Evaluated against [LoCoMo](https://github.com/snap-research/locomo) benchmark (the standard for AI memory systems):

| System | Score | Approach |
| -------------- | ----------- | ------------------------ |
| Backboard | 90.0% | Gemini 2.5 Pro + custom |
| Zep | 75.1% | Temporal knowledge graph |
| Mem0 | 62.5% | Vector + optional graph |
| **Our system** | **57.3%\*** | 3-signal RRF + FTS |

\*Pilot on 1 conversation.
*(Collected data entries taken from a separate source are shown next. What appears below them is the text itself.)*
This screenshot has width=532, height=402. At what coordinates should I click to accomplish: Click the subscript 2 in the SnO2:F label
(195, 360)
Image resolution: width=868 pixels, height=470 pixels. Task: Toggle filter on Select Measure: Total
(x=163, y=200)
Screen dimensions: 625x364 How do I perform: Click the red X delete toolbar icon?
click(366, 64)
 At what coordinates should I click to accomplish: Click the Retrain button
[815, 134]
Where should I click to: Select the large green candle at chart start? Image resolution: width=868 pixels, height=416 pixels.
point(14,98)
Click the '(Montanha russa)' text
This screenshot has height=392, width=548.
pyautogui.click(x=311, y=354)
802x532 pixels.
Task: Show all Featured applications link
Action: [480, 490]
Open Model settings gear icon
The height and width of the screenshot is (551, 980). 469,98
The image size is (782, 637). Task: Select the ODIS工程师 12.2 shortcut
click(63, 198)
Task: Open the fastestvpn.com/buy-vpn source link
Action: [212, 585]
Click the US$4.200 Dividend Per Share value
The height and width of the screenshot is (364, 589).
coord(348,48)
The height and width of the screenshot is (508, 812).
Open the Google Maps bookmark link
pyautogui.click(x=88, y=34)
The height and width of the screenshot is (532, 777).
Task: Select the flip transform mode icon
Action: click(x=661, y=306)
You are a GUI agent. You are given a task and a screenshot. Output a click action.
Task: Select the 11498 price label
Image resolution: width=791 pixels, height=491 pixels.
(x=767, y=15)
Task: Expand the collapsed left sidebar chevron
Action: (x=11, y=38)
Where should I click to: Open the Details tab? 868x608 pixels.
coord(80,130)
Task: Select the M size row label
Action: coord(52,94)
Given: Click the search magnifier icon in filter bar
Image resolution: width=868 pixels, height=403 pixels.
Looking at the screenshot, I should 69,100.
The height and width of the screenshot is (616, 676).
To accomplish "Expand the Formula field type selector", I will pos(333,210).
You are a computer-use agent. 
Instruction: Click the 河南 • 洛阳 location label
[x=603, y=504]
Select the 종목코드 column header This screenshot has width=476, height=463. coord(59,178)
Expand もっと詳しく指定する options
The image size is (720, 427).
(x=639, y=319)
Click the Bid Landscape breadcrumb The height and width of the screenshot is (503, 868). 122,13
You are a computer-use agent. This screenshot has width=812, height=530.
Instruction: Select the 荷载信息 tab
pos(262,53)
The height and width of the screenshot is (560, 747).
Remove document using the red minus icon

Optimization roadmap targets 66-72%.

## Decision Matrices

### Build vs Buy

| Factor | Build (like this guide) | Buy (Mem0/Zep) |
| ---------------- | -------------------------------------------------- | ------------------------------------- |
| Data sovereignty | Full control | Vendor-dependent |
| Customization | Unlimited | API constraints |
| Cost at scale | Infrastructure only | $19-$249/mo + usage |
| Time to market | Weeks-months | Hours-days |
| Maintenance | Your team | Vendor handles |
| **Best for** | **Production platforms, compliance, custom needs** | **MVPs, startups, rapid prototyping** |

### Search Strategy

| Query Type | Best Approach | Why |
| ------------------- | ------------------------------------- | ------------------------------------ |
| Exact fact recall | FTS-heavy (70% FTS, 30% vector) | Keywords matter for facts |
| Semantic similarity | Vector-heavy (70% vector, 30% FTS) | Meaning matters for concepts |
| Time-based | Temporal query with date parsing | "yesterday", "last week" |
| Multi-hop reasoning | Graph traversal + vector | Connect entities across observations |
| General question | Balanced hybrid (50/50) + graph (15%) | Best default |

## Technology Stack (Reference Implementation)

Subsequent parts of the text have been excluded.